When she moved to London she kept the same therapist based in Toronto, who continued her sessions unpaid until she sorted out her debt problems, and still speaks to her now.
While the book is funny in parts, some of it is also very sad, as she details the men who cheated on her as well as charting the ways that she let down smitten, lovestruck boyfriends who she quickly lost interest in.
“I’ve been a late bloomer in love in that it’s taken me a long time to find the kind of relationship that I had so desperately wanted. I was so focused on my career, wanting to be an actor and writer, was I unlucky in love or was I just choosing people who wouldn’t get in the way of me pursuing what I wanted to do with my life?” she ponders. “In some ways I created my unluckiness.”
Her exes may have all been given different names in the show and the book, but they know who they are, she agrees, chuckling.
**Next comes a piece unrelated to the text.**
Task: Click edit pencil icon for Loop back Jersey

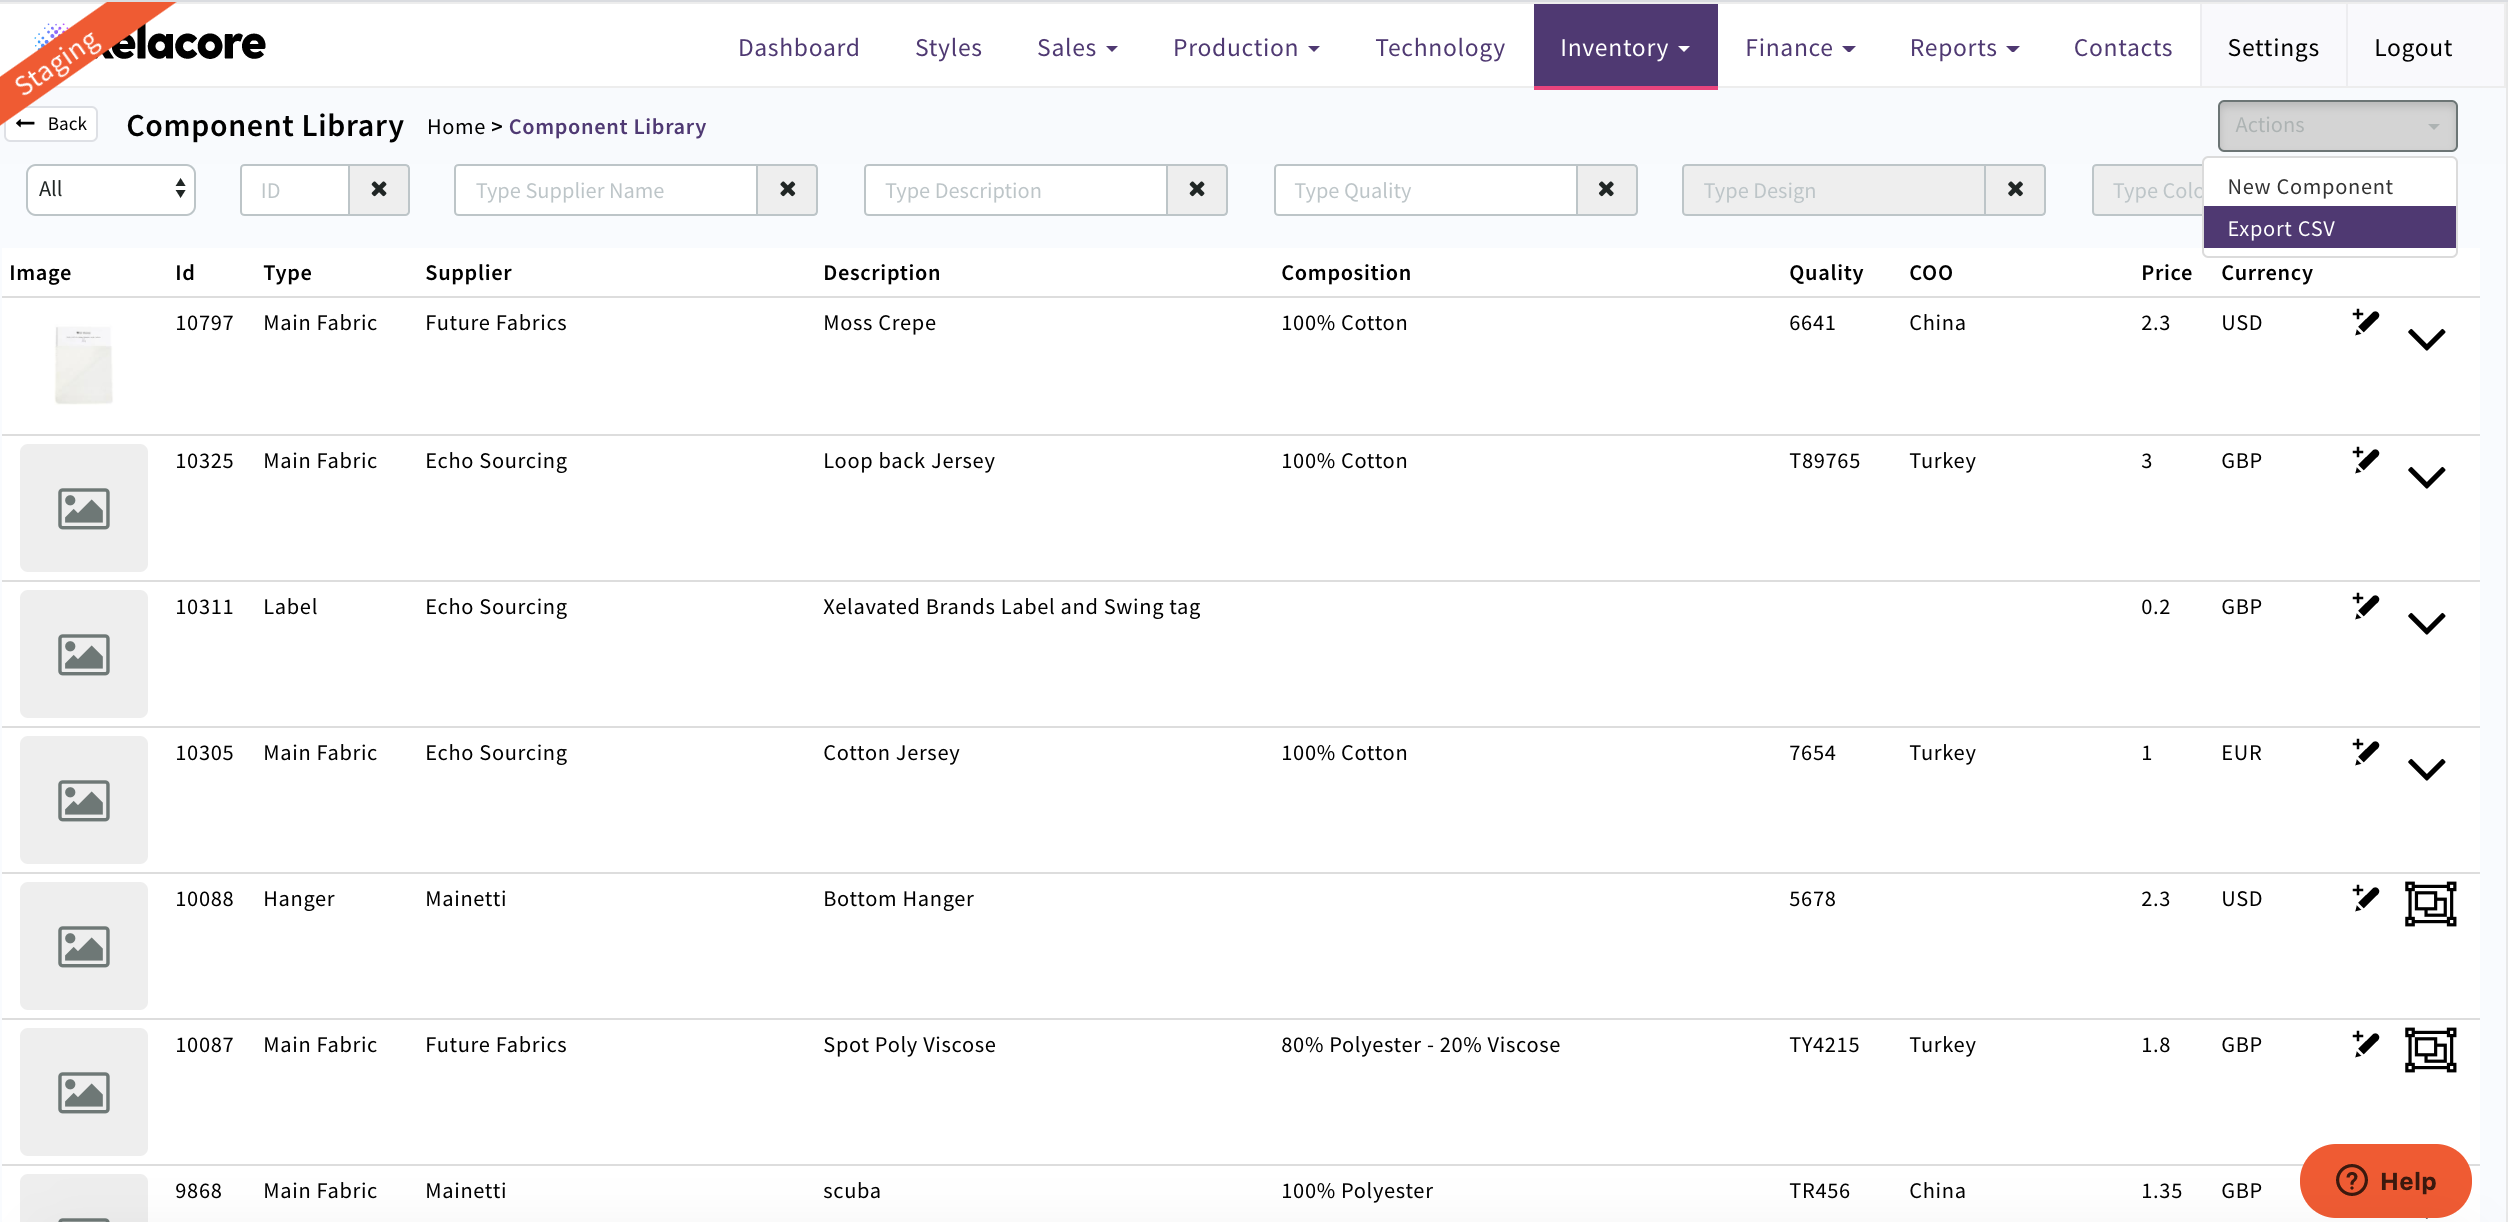Action: click(2366, 461)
Their reactions have been mixed.
The gifts they gave to her didn’t get her out of debt – it was a voiceover job which put her account back in the black. She now uses the items as props in her show.
The Ex-Boyfriend Yard Sale first premiered in Toronto and was later staged at the Camden People’s Theatre in London in 2018. There were more dates set until the pandemic struck, but she is hoping to take it nationwide in the near future.
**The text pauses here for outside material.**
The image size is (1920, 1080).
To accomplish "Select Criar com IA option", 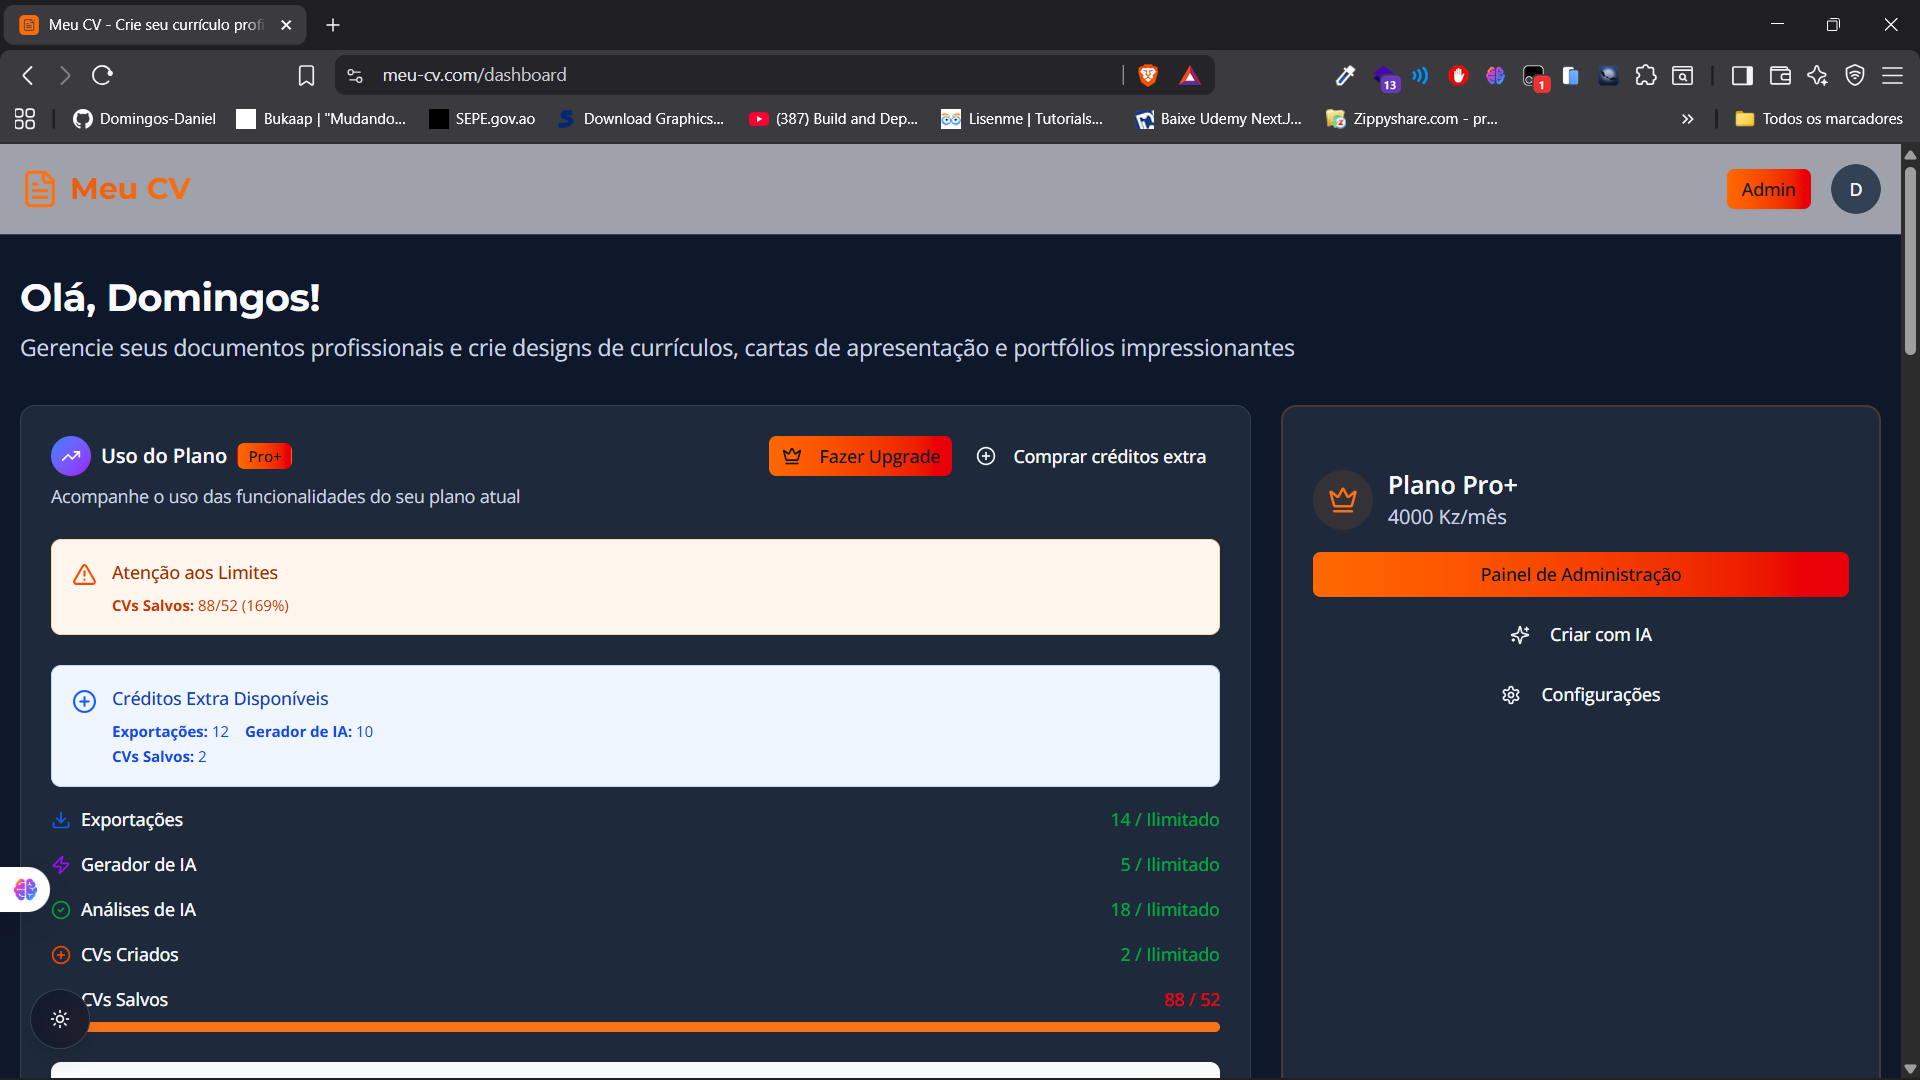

Perhaps the most ironic conclusion of her story is that she fell in love in lockdown, through the dating app Hinge, with a Mancunian artist who now lives in London.
“It’s been such a dream. We are having the best time. We had a couple of virtual dates and then went for a walk along the South Bank which lasted eight hours, because we couldn’t stop anywhere because of Covid!”
And her attitude to relationships has shifted.
“I’ve spent the majority of my romantic life in a mode of ‘First I need a total buy-in from you, then I’ll decide if I like you back’.”
But now, she says: “After a rejection, my ego smarts for a couple of hours but I’m coming out unscathed and I’m glad I’m not lying or pretending or trying to convince them to like me.”